Star Wars was in kind of an odd place in 2002. The franchise was definitely back in the public consciousness, with Attack of the Clones having hit theaters that summer. That movie did well enough at the box office, though it was the first Star Wars film to be outgrossed in the year of its release — by both Spider-Man and The Lord of the Rings: The Two Towers. Revenge of the Sith wouldn’t come out for another three years, but an avalanche of Star Wars games helped tide fans over. In November 2002, they got both Star Wars: Bounty Hunter, a so-so title for the PS2, and Star Wars Jedi Knight II: Jedi Outcast, an excellent shooter starring mercenary-turned Jedi-turned mercenary again Kyle Katarn. My friends and I must have played the demo for that game fifty times over, especially once we realized you could use cheats to spawn in different enemies and weapons.
PlayStation 2 owners made out pretty well in November 2002 also. The first Ratchet & Clank game was released, as was the second Dark Cloud — Dark Cloud 2, or Dark Chronicle pretty much everywhere outside of North America. The PlayStation 2 also got a port of Marvel vs. Capcom 2, a couple of remakes of retro classics in Shinobi and Rygar: The Legendary Adventure, and, uh, James Cameron’s Dark Angel, which came out about half a year after the show was cancelled.
Weirdly, November 2002 saw the release of Mortal Kombat: Deadly Alliance and Baldur’s Gate: Dark Alliance only a day apart. People were making all kinds of ill-advised alliances back then, I guess. Speaking of ill-advised decisions, BMX XXX — formerly known as Dave Mirra’s BMX XXX before he sued to have his name taken off it — came out that month. If you’re too young to remember it, it was a game where you could have a character ride around on a bike with her tits out. (Unless you were playing it on the PS2, in which case that was censored.) It is now commonly believed that publisher Acclaim added vulgar humor and nudity to try to garner press for what was shaping up to be a terrible game. Well, it worked insofar as I’m talking about it 20 years later, but it didn’t do much for BMX XXX‘s sales.

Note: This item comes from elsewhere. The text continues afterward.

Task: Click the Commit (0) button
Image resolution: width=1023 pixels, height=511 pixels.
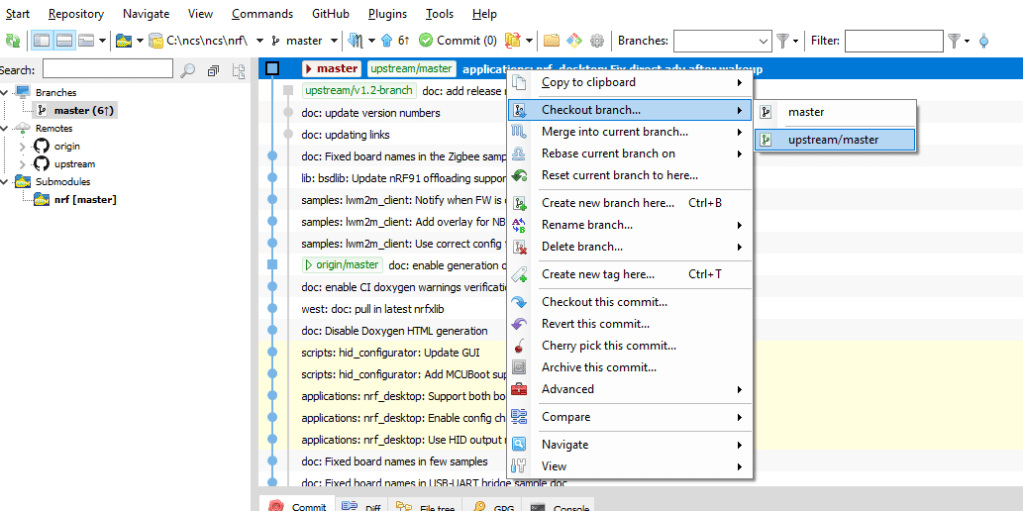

GameCube owners who were more into retro stuff than I was at the time were able to pick up Sonic Mega Collection, which was a bargain of a package that included all of the Genesis classics as well as some games that were previously unreleased in North America. And while I’d moved on from Pokemon, franchise fans were enjoying the release of Pokemon Ruby & Sapphire, which for a while was seen as one of the low points for the series but has since gone through a bit of a rehabilitation.
Outside of games, November 2002 saw the release of Eminem’s single “Lose Yourself” and the first Harry Potter movie; the first recorded case of SARS in Guangdong Province, China; the premiere of Ina Garten’s cooking show “Barefoot Contessa”; and the signing into law of the Homeland Security Act. So, uh, kind of a mixed bag of a month. At least we got Age of Mythology!